Dataset entries
>>>>>
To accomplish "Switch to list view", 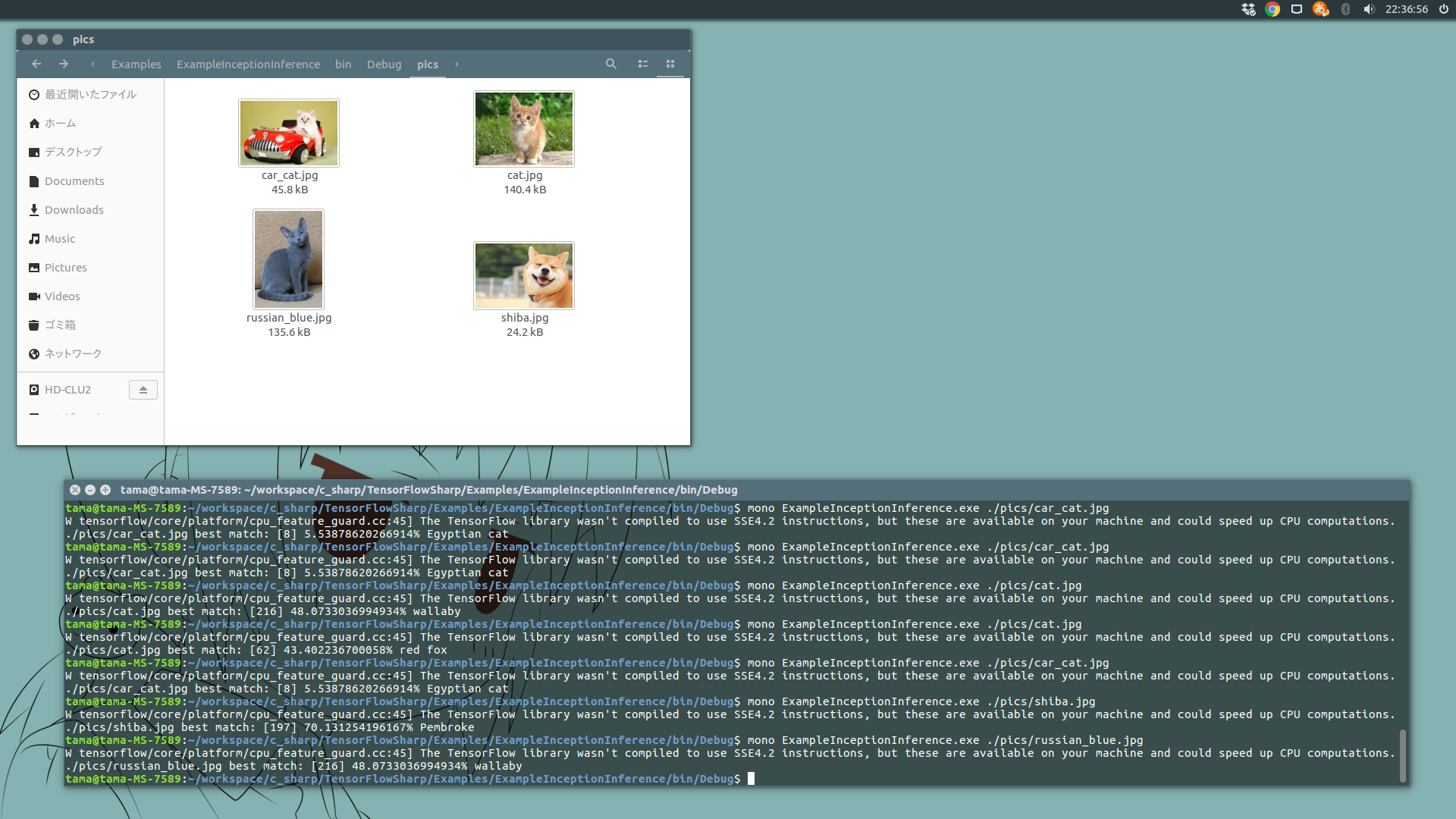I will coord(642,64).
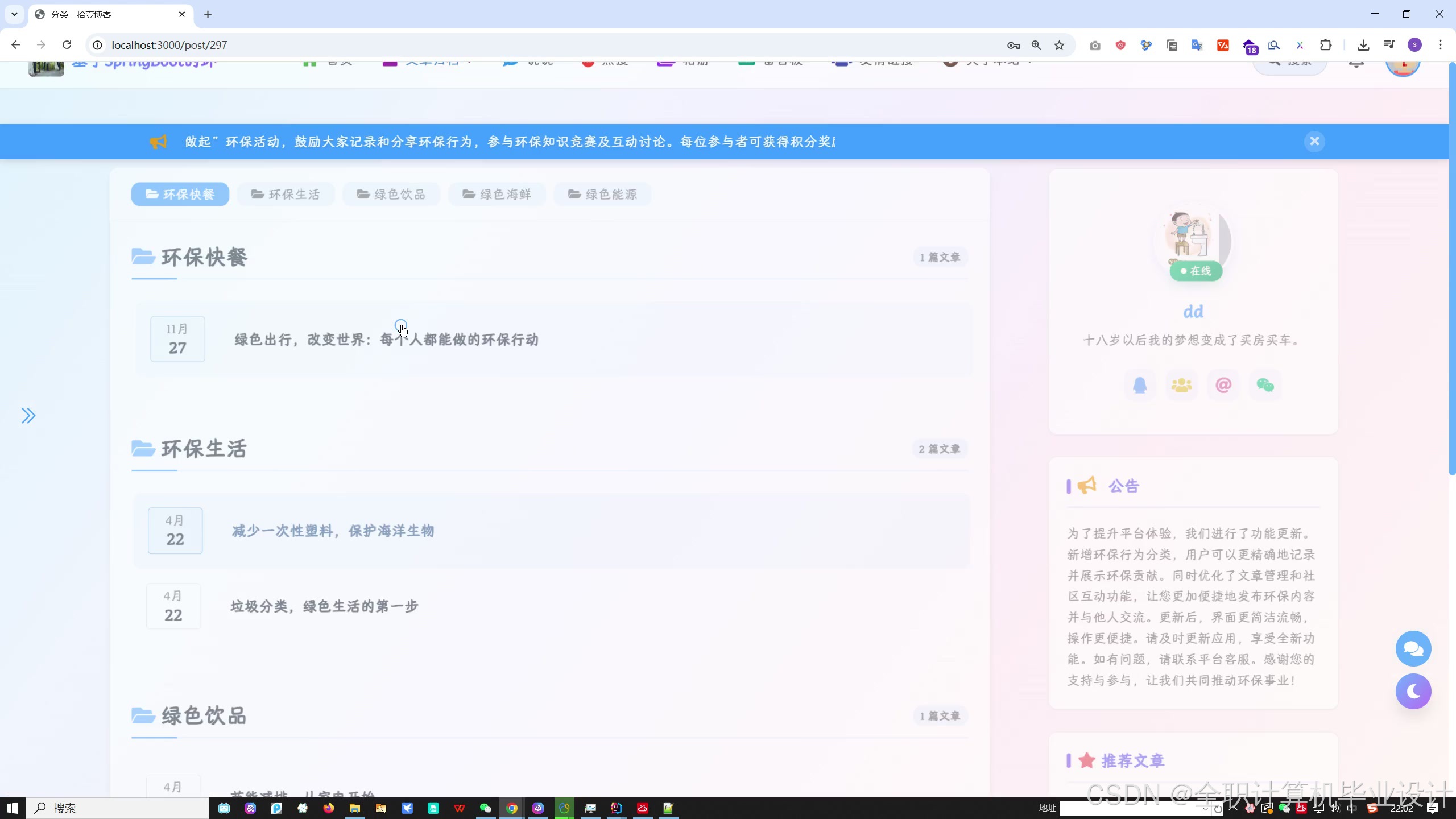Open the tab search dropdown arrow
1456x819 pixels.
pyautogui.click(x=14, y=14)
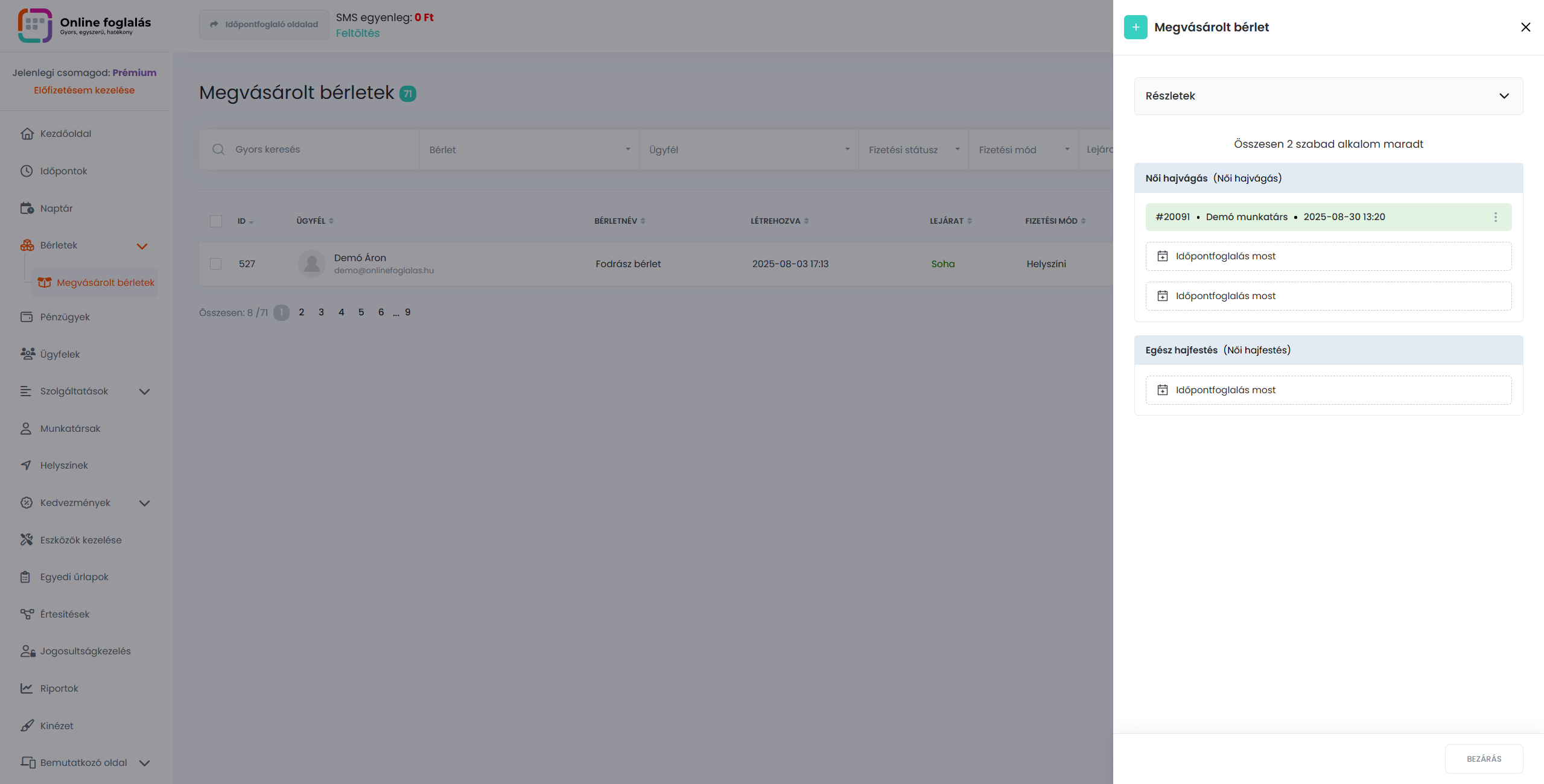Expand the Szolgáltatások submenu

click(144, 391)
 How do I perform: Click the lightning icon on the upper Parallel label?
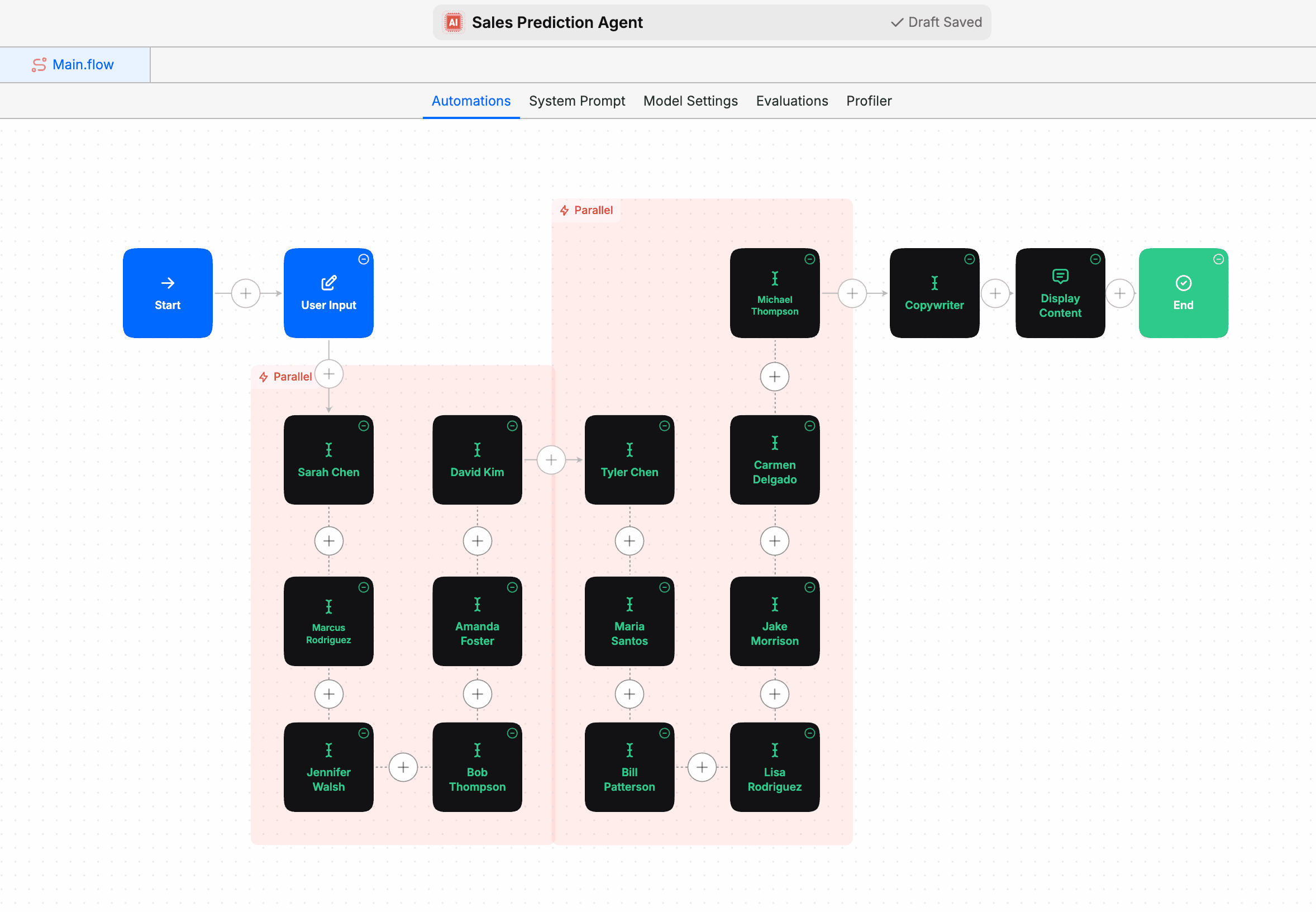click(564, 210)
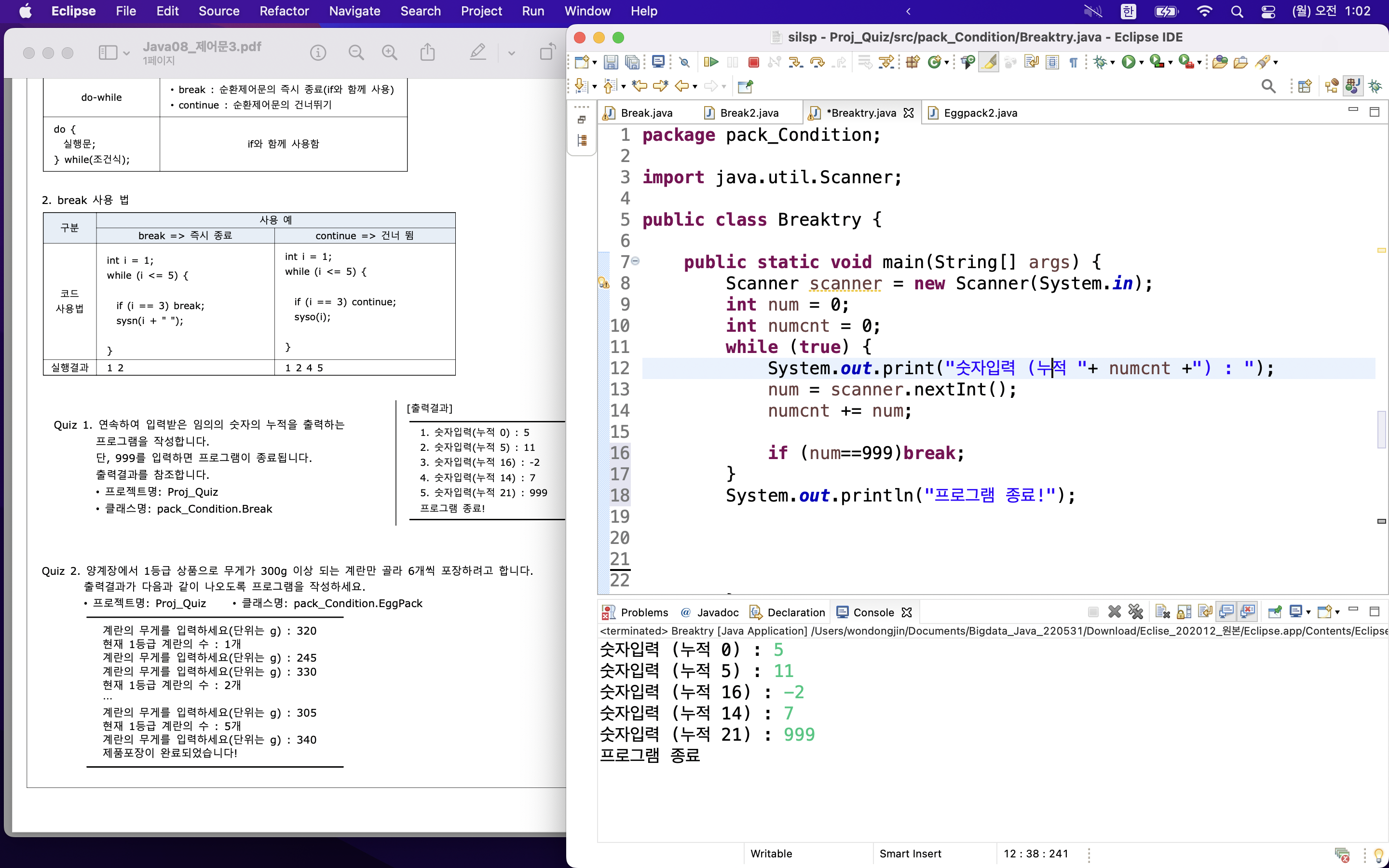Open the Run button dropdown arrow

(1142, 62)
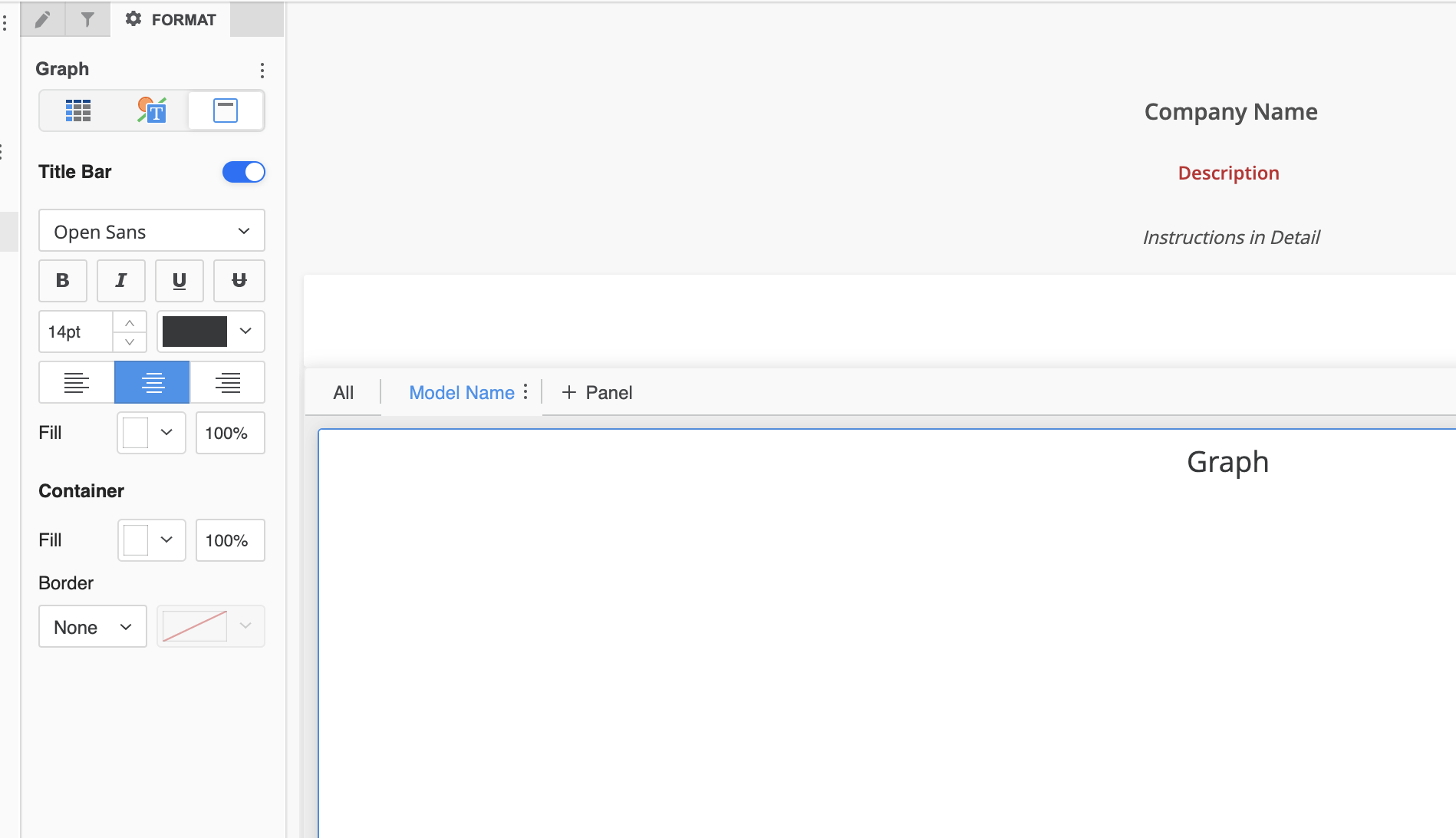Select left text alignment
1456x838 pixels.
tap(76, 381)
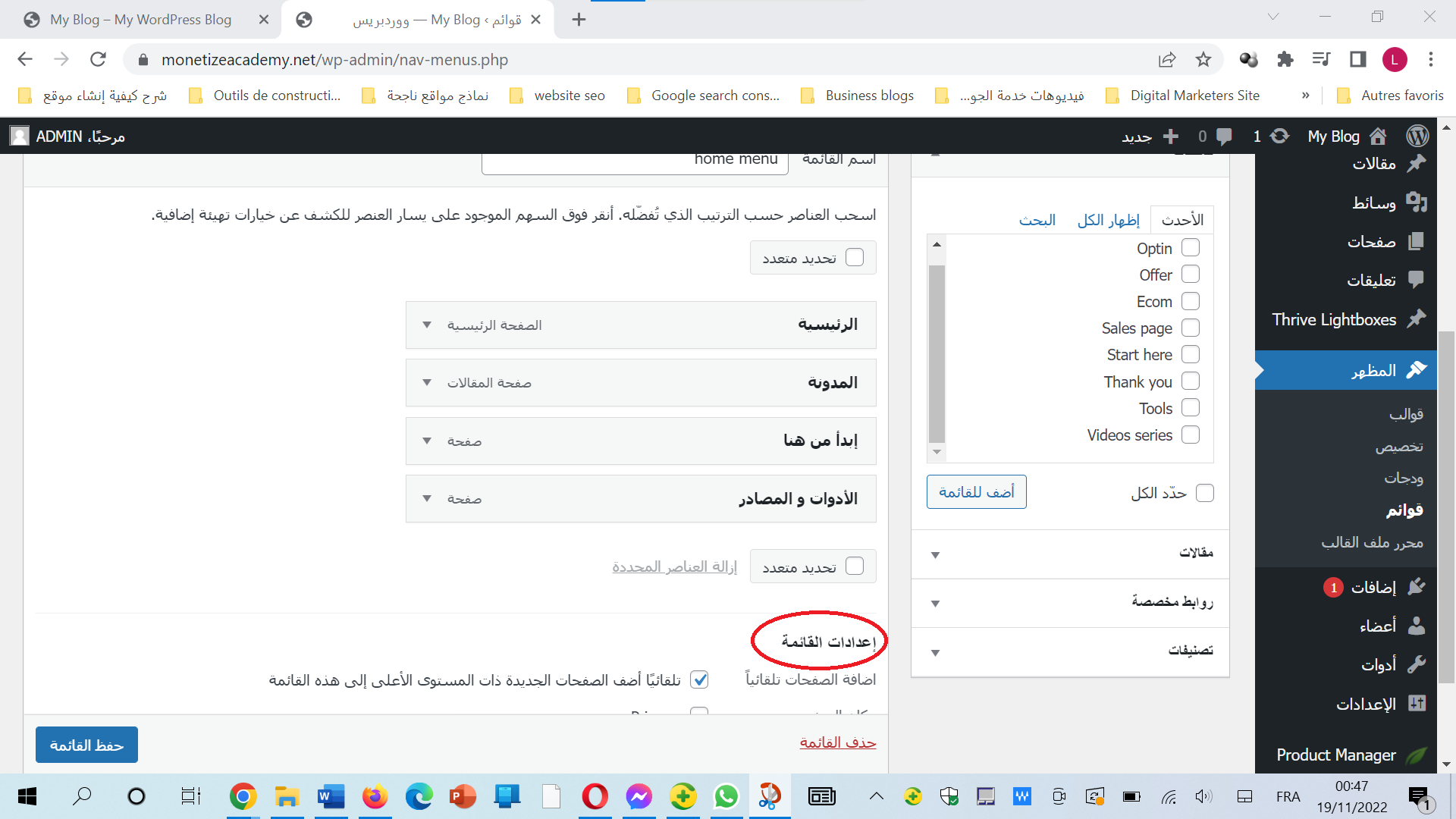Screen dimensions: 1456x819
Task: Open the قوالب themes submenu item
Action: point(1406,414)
<<<<<
## Task instructions
Once the line containing "How do I perform: Click" is found, transcribe it and every line after it to the end of the records, exactly and with no pictures.

## Completed exercise
 How do I perform: Click the lightning icon on the upper Parallel label?
click(564, 210)
Open the Run button dropdown arrow

(1142, 62)
Select left text alignment
1456x838 pixels.
tap(76, 381)
Screen dimensions: 1456x819
Task: Open the قوالب themes submenu item
Action: point(1406,414)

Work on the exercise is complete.